ACTION ITEM:
Set the data down again so that every line matches exactly.

----

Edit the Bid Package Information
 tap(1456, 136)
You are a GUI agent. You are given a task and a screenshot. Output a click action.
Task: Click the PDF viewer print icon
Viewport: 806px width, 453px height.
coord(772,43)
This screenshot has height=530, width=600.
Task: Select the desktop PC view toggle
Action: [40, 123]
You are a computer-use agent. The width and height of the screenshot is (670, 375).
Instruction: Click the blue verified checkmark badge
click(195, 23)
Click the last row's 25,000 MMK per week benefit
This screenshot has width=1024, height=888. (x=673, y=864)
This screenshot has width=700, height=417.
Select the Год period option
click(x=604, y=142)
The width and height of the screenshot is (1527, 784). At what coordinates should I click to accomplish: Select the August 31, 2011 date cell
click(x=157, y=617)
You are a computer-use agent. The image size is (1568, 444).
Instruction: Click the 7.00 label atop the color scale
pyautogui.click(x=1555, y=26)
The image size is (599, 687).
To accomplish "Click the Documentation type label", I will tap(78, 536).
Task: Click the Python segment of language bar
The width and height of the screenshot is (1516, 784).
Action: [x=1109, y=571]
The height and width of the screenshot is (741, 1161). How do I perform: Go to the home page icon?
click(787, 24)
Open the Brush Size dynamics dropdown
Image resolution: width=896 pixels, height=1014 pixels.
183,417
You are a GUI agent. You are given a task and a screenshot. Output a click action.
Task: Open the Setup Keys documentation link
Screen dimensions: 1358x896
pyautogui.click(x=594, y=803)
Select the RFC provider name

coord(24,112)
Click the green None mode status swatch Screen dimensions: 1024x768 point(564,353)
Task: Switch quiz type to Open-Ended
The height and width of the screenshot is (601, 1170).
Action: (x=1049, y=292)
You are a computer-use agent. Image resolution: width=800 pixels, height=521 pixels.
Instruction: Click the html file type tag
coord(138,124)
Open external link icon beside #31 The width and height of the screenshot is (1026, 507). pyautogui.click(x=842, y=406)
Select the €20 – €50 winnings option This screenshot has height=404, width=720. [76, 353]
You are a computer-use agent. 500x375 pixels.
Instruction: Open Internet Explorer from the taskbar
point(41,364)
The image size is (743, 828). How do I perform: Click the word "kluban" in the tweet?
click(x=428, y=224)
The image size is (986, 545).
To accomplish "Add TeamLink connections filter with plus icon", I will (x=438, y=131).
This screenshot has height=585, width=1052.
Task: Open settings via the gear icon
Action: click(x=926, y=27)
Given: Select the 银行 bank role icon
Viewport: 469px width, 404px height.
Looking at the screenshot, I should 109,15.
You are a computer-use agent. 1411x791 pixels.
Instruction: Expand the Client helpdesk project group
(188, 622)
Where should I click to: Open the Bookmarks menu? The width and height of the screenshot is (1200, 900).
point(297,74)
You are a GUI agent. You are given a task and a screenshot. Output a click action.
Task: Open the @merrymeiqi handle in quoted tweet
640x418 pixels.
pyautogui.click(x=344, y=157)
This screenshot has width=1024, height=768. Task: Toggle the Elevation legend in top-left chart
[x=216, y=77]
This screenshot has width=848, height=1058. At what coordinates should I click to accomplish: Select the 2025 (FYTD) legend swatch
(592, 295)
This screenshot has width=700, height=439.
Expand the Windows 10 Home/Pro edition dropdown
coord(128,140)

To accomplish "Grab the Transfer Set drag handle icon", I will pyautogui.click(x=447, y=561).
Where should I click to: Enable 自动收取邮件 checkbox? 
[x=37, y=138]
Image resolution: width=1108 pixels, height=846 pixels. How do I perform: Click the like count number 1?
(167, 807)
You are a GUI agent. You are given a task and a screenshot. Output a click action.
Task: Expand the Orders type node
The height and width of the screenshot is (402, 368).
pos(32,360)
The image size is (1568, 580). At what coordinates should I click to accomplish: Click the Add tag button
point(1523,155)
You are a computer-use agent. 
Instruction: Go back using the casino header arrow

----

OUTPUT FOR THIS TASK:
Edit the Bid Package Information
 tap(1456, 136)
You are a GUI agent. You are given a task and a screenshot. Output a click action.
Task: Click the PDF viewer print icon
Viewport: 806px width, 453px height.
coord(772,43)
This screenshot has height=530, width=600.
Task: Select the desktop PC view toggle
Action: [40, 123]
You are a computer-use agent. The width and height of the screenshot is (670, 375).
Instruction: Click the blue verified checkmark badge
click(195, 23)
Click the last row's 25,000 MMK per week benefit
This screenshot has width=1024, height=888. (x=673, y=864)
This screenshot has width=700, height=417.
Select the Год period option
click(x=604, y=142)
The width and height of the screenshot is (1527, 784). At what coordinates should I click to accomplish: Select the August 31, 2011 date cell
click(x=157, y=617)
You are a computer-use agent. The image size is (1568, 444).
Instruction: Click the 7.00 label atop the color scale
pyautogui.click(x=1555, y=26)
The image size is (599, 687).
To accomplish "Click the Documentation type label", I will tap(78, 536).
Task: Click the Python segment of language bar
The width and height of the screenshot is (1516, 784).
Action: [x=1109, y=571]
The height and width of the screenshot is (741, 1161). How do I perform: Go to the home page icon?
click(787, 24)
Open the Brush Size dynamics dropdown
Image resolution: width=896 pixels, height=1014 pixels.
183,417
You are a GUI agent. You are given a task and a screenshot. Output a click action.
Task: Open the Setup Keys documentation link
Screen dimensions: 1358x896
pyautogui.click(x=594, y=803)
Select the RFC provider name

coord(24,112)
Click the green None mode status swatch Screen dimensions: 1024x768 point(564,353)
Task: Switch quiz type to Open-Ended
The height and width of the screenshot is (601, 1170).
Action: (x=1049, y=292)
You are a computer-use agent. Image resolution: width=800 pixels, height=521 pixels.
Instruction: Click the html file type tag
coord(138,124)
Open external link icon beside #31 The width and height of the screenshot is (1026, 507). pyautogui.click(x=842, y=406)
Select the €20 – €50 winnings option This screenshot has height=404, width=720. [76, 353]
You are a computer-use agent. 500x375 pixels.
Instruction: Open Internet Explorer from the taskbar
point(41,364)
The image size is (743, 828). How do I perform: Click the word "kluban" in the tweet?
click(x=428, y=224)
The image size is (986, 545).
To accomplish "Add TeamLink connections filter with plus icon", I will (x=438, y=131).
This screenshot has height=585, width=1052.
Task: Open settings via the gear icon
Action: click(x=926, y=27)
Given: Select the 银行 bank role icon
Viewport: 469px width, 404px height.
Looking at the screenshot, I should 109,15.
You are a computer-use agent. 1411x791 pixels.
Instruction: Expand the Client helpdesk project group
(188, 622)
Where should I click to: Open the Bookmarks menu? The width and height of the screenshot is (1200, 900).
point(297,74)
You are a GUI agent. You are given a task and a screenshot. Output a click action.
Task: Open the @merrymeiqi handle in quoted tweet
640x418 pixels.
pyautogui.click(x=344, y=157)
This screenshot has width=1024, height=768. Task: Toggle the Elevation legend in top-left chart
[x=216, y=77]
This screenshot has width=848, height=1058. At what coordinates should I click to accomplish: Select the 2025 (FYTD) legend swatch
(592, 295)
This screenshot has width=700, height=439.
Expand the Windows 10 Home/Pro edition dropdown
coord(128,140)

To accomplish "Grab the Transfer Set drag handle icon", I will pyautogui.click(x=447, y=561).
Where should I click to: Enable 自动收取邮件 checkbox? 
[x=37, y=138]
Image resolution: width=1108 pixels, height=846 pixels. How do I perform: Click the like count number 1?
(167, 807)
You are a GUI agent. You are given a task and a screenshot. Output a click action.
Task: Expand the Orders type node
The height and width of the screenshot is (402, 368).
pos(32,360)
The image size is (1568, 580). At what coordinates should I click to accomplish: Click the Add tag button
point(1523,155)
You are a computer-use agent. 
Instruction: Go back using the casino header arrow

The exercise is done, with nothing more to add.